Peter lived in Wellington, or rather on the outskirts, for two decades—long enough to watch this community change. Some good. Some bad. That is what change is.
Though he possessed a very prominent soapbox, he rarely imposed his views on the place. He almost never waded into municipal politics—knowing instinctively, perhaps, his outsized voice risked contorting the dialogue rather than propelling it along.
Perhaps, too, he had gained serenity that comes with having witnessed history firsthand for decades. Against the context of world wars, the assassination of presidents and peering into the mind of a horrific child-killer, the worries of Prince Edward County must have seemed both small and reassuring. There were a few exceptions.
Peter was Dukes fan. He loved the story of it—a village of 1,500 producing a winning junior hockey team year after year, culminating in a trip to Charlottetown in 2003 to compete for the national title. He enjoyed the buzz of the village on a Friday night before a game—the restaurants full, the conversations on the street corner, the blankets neatly spread across the rinkside stands ensuring a place to sit and a warm butt for those wise enough to plan ahead.
He understood the central guiding role the Lavender family, and in particular Garry Lavender, played in the success and durability of the team. Peter called his 2004 story about the team “Hockeytown, Ontario.” Copies of that issue of the Toronto Sun remain tucked away in drawers or bookcases across the County. Many will likely be pulled out this week and read again.
Peter had an acute sensitivity to the plight of animals— particularly those at risk of harm.
He was rigid defender of the Bergeron family and Joe in particular. Peter admired his efforts to save, protect and rehabilitate abandoned wild animals at his sanctuary north of Picton. Joe Bergeron worked on the edges of the rulebook—more interested in serving the animals than complying with municipal rules and regulations. This brought him in frequent conflict with Shire Hall. Peter was a staunch and powerful friend. When Joe died in 2010, Peter called him a hero for his efforts to assist animals in distress.
When Peter’s neighbour Dave Thompson lost his dog to coyotes in 2011, Peter used his column in the Sun to warn about the rising threat posed by these wily creatures. Evident throughout his account, was a searing personal sympathy for Thompson’s loss of his nine-year-old Jack Russell terrier Casey. It was evident from this and other writing that Peter’s connection to his own animals was profound, tender and rare.
That column remains for me an intriguing window into the man: the contrasting image of the hard-bitten journalist who climbed through the newspaper ranks, even as they crumbled and reformed around him, with that of the compassionate and earnest defender of vulnerable creatures.

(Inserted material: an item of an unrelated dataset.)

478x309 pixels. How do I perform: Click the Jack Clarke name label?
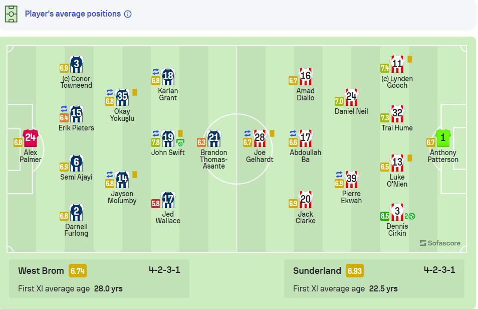pyautogui.click(x=306, y=217)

Peter was much more than the narrow description his reputation and this column allow. He was more modest, gracious and caring than his persona conveyed.
Yet by inclination he was a shin-kicker—a selfdescribed vocation dedicated to being an irritant to the bigger, stronger, arrogant and self-serving in our midst.
It is hard to shake the feeling as Peter takes his leave that the era of newspapers is in flux. I will not predict its demise, for I believe the hunger for stories about our world and those who would shape it will continue to propel citizens to seek out reliable, trusted and lively sources of news.
How we do this is surely changing, but the principles Peter understood—telling good stories, providing eyewitness accounts of key events, giving unasked-for advice and mobilizing readers to a cause—will surely remain defining characteristics of the business of news.
Peter knew this. He understood survival in the news business needed a scrappy, irrepressible yet ultimately compassionate voice. Peter was all of that.